Of course, thinking requires long term memory and knowledge, that is implicit to cognition. “Thinking well” is an epistemic question, and not an empirical one and that Willingham’s position is based upon conflating “thinking well” and expertise.
It seems to me that expertise requires a lot of knowledge, but “thinking well” does not. As fellow Core Knowledge conspirator Ed Hirsch suggests:
“How much do I really need to know about DNA in order to comprehend a newspaper text directed to the common reader”.
The answer Hirsch gives: “Not much”. Presumably we can “think well” about newspaper articles even if we are not experts.
Most of us, most of the time, are thinking based on a limited amount of knowledge or pre-conceptualised knowledge. Often that knowledge is wrong or means something other than it has come to represent, often knowledge becomes commonly re-iterated that is wrong or which the person purported to say it didn’t, in fact say.

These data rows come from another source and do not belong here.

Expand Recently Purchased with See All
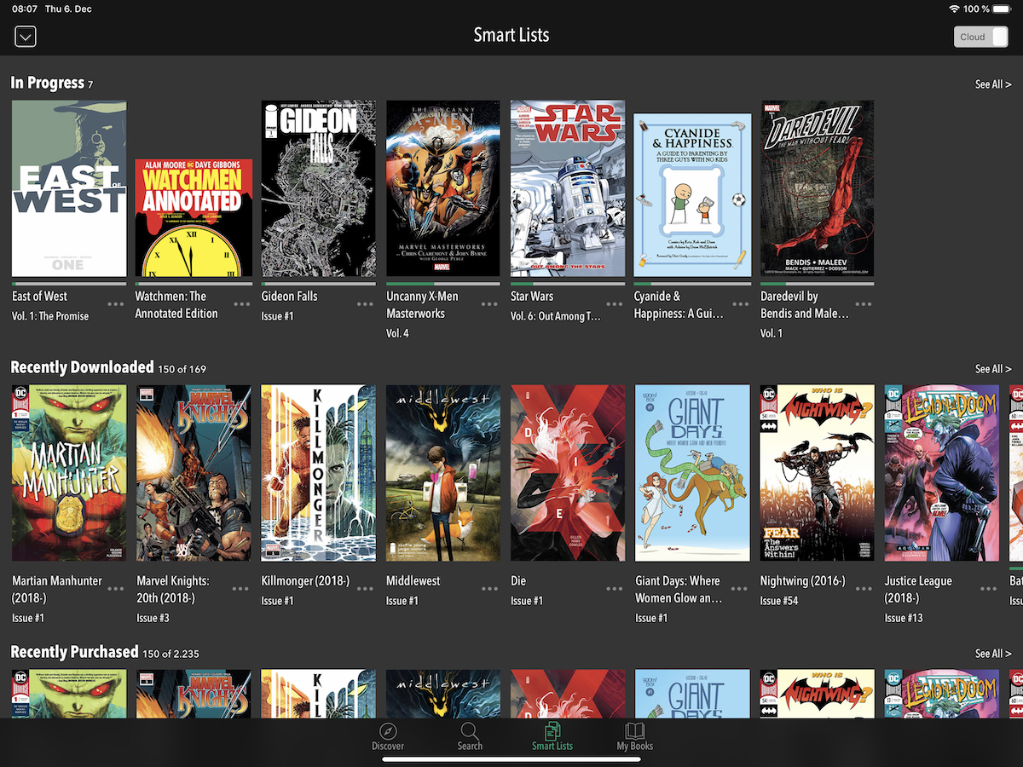1023x767 pixels. [x=993, y=654]
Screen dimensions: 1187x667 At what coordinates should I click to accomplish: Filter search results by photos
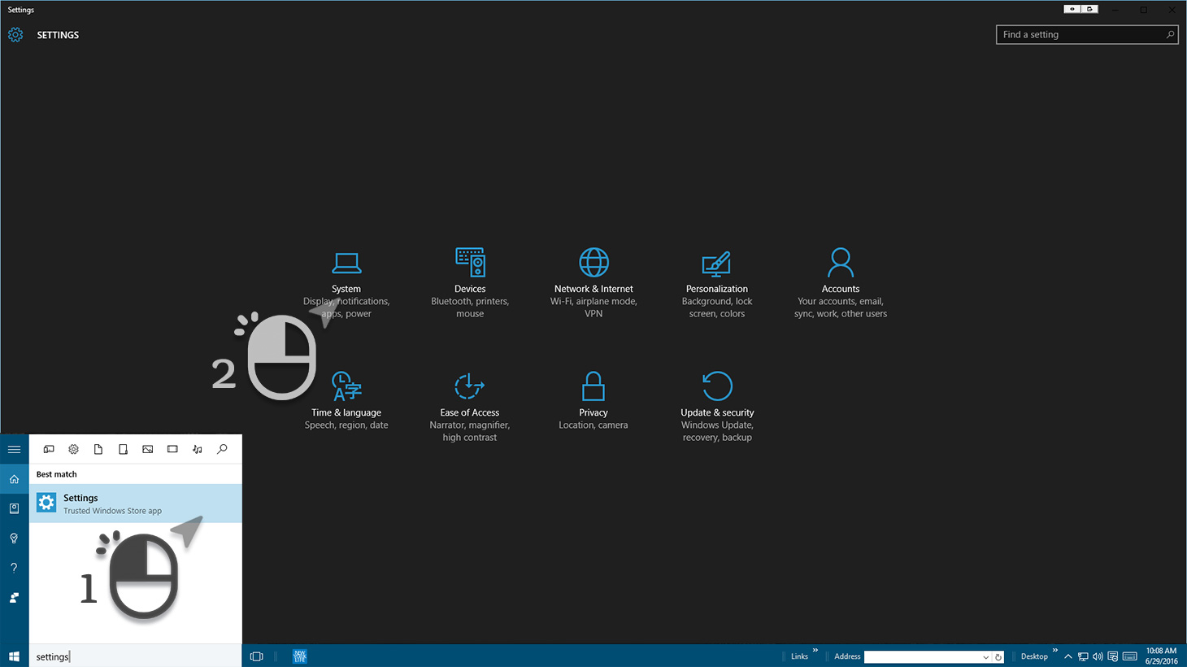(x=148, y=449)
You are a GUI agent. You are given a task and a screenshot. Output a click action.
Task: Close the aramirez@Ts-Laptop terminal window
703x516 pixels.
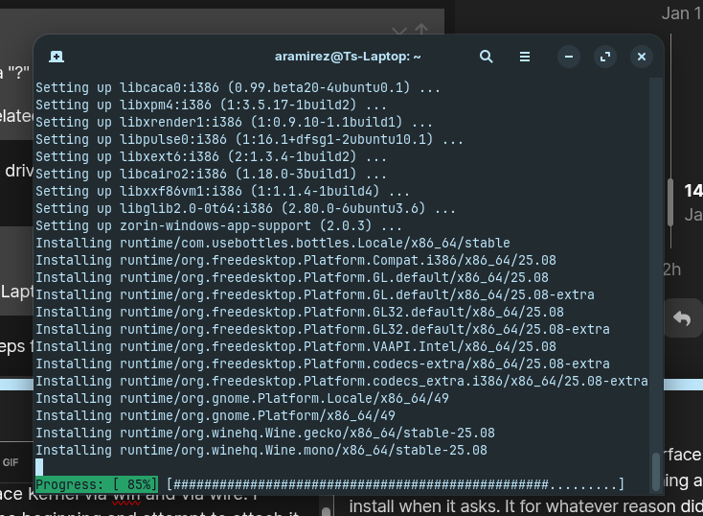(642, 57)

Education does not exist to deliver expertise to learners. In some case it needs to deliver enough knowledge to facilitate a career in academia or other knowledge based industries, but for the most part, most of us, are not experts in anything and never will be. We can still “think well” though or, at least, well enough or nothing would ever get done.
Often the most intelligent people don’t know the most, however they are intelligent enough to; listen, be open to ideas and to take the time to consider positions. All these seem to be cognitive skills that have little to do with knowledge or facts. My guess is that these skills rely on personality, genetic inheritance and non cognitive attributes as much as long term memory or facts.
Traducing cognition to the issue of long term memory or facts is, in my view at least, about as much use as a chocolate tea pot. In the longer term we need to look at cognition holistically, even if, in the here and now progressives might say point taken, too much about skills and not enough focus on knowledge.